Stored data entries
=-=-=

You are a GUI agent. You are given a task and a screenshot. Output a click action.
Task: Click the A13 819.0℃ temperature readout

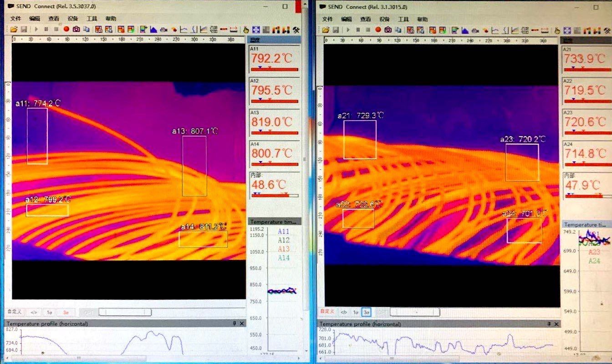[x=272, y=122]
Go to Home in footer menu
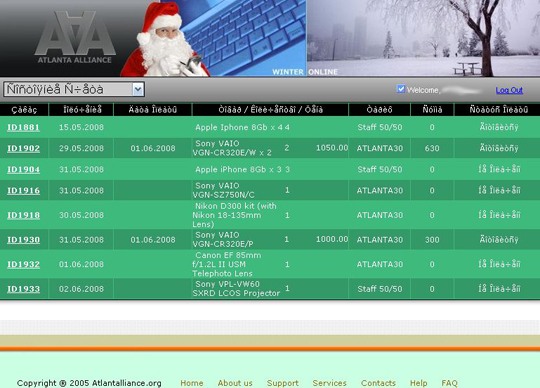 pyautogui.click(x=192, y=383)
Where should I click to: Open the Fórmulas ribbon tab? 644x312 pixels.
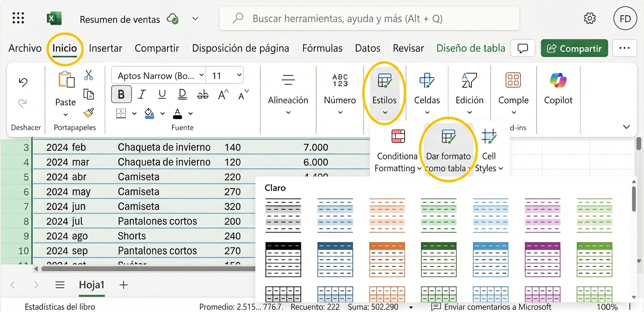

=-=-=

■ Exercise directions: An exact copy of all the records, free of pictures, is the expected answer.

■ Response box:
You are a GUI agent. You are given a task and a screenshot. Output a click action.
Task: Click the A13 819.0℃ temperature readout

[x=272, y=122]
Go to Home in footer menu
 pyautogui.click(x=192, y=383)
Where should I click to: Open the Fórmulas ribbon tab? 644x312 pixels.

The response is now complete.